Timothy R. Coté, MD, MPH
Principal & CEO
Timothy R. Coté MD MPH is one of the leading regulatory experts in orphan drug development dedicated to assisting biotech and pharmaceutical companies through regulatory hurdles in the US and EU and specializing in helping clients obtain orphan status designation for their therapeutics.
He has worked in the field for over two decades and has acquired extensive specialized knowledge of rare diseases and orphan drugs. He is a Professor of Regulatory Practice at the Keck Graduate Institute, where he also co-directs the KGI Center for Rare Disease Therapies and co-edits the Journal of Rare Diseases and Orphan Drugs
Prior to establishing Coté Orphan Consulting, Dr. Coté served as Chief Medical Officer for the National Organization for Rare Disorders (NORD) and as the Director of the FDA’s Office of Orphan Product Development. In these positions, he advanced NORD relationships with industry, Congress, FDA and member groups and oversaw a staff of 45 and a budget of $17M in implementation of the US Orphan Drug act. Dr. Coté was instrumental in implementing the Orphan Drug Act and personally signed over 800 orphan drug designations during his time at the FDA. Before joining the FDA, Dr. Coté held positions at CDC, NIH and USDA.

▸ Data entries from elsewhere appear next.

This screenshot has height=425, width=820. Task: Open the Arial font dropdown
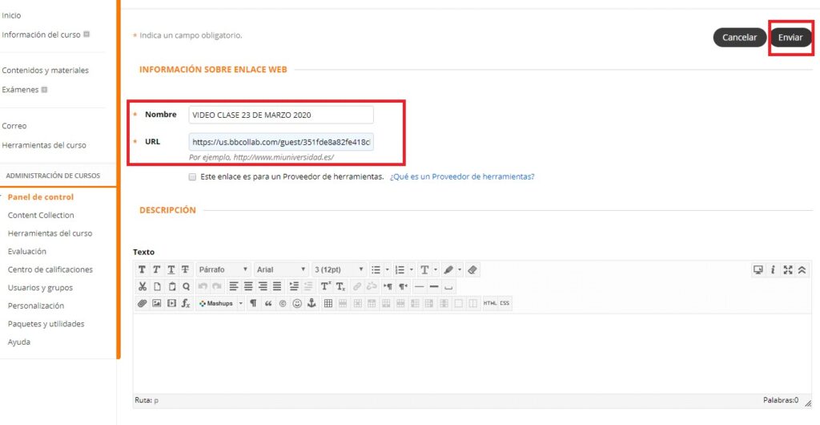click(x=281, y=270)
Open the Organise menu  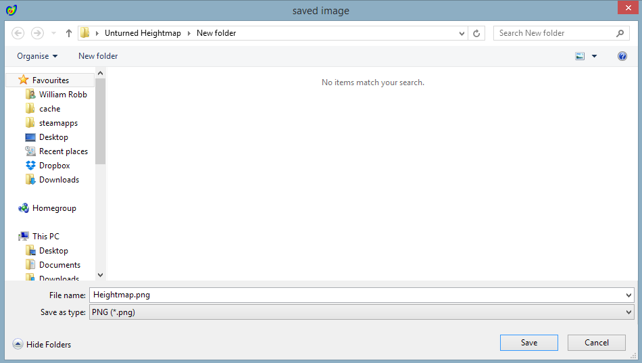(37, 56)
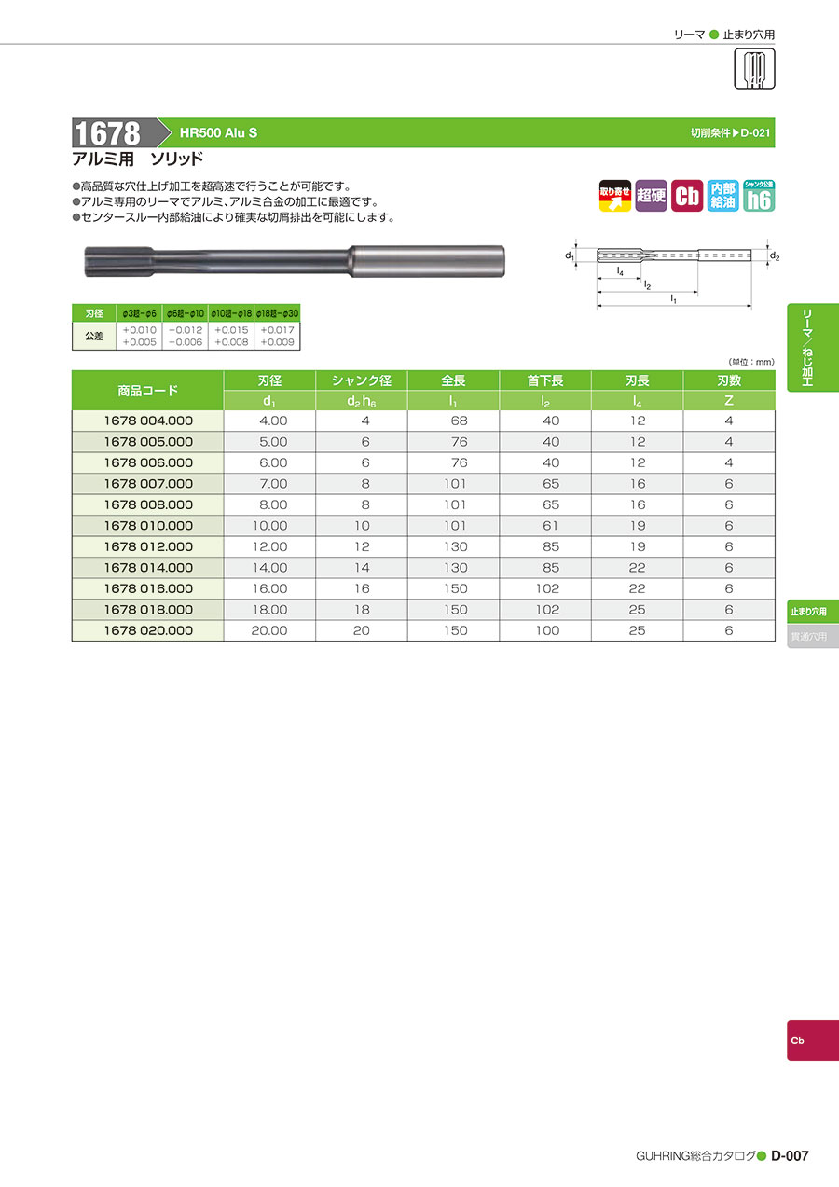The image size is (839, 1187).
Task: Click the 1678 series number badge
Action: 110,132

Dr. Coté is also a medical doctor trained in Public Health and Anatomic Pathology, with over 70 professional publications chiefly in epidemiology, cancer, HIV/AIDS, and tuberculosis. In 2010, he was the recipient of the William J. Martin II Distinguished Achievement Award, given by the American Thoracic Society to recognize doctors that exhibit exceptional innovative spirits, outstanding leadership skills, an impressive history of public service and a passion for their patients.
He received a bachelor’s degree from Syracuse University, a medical doctorate from the Howard University College of Medicine, and a master’s degree in Public Health from Harvard School of Public Health.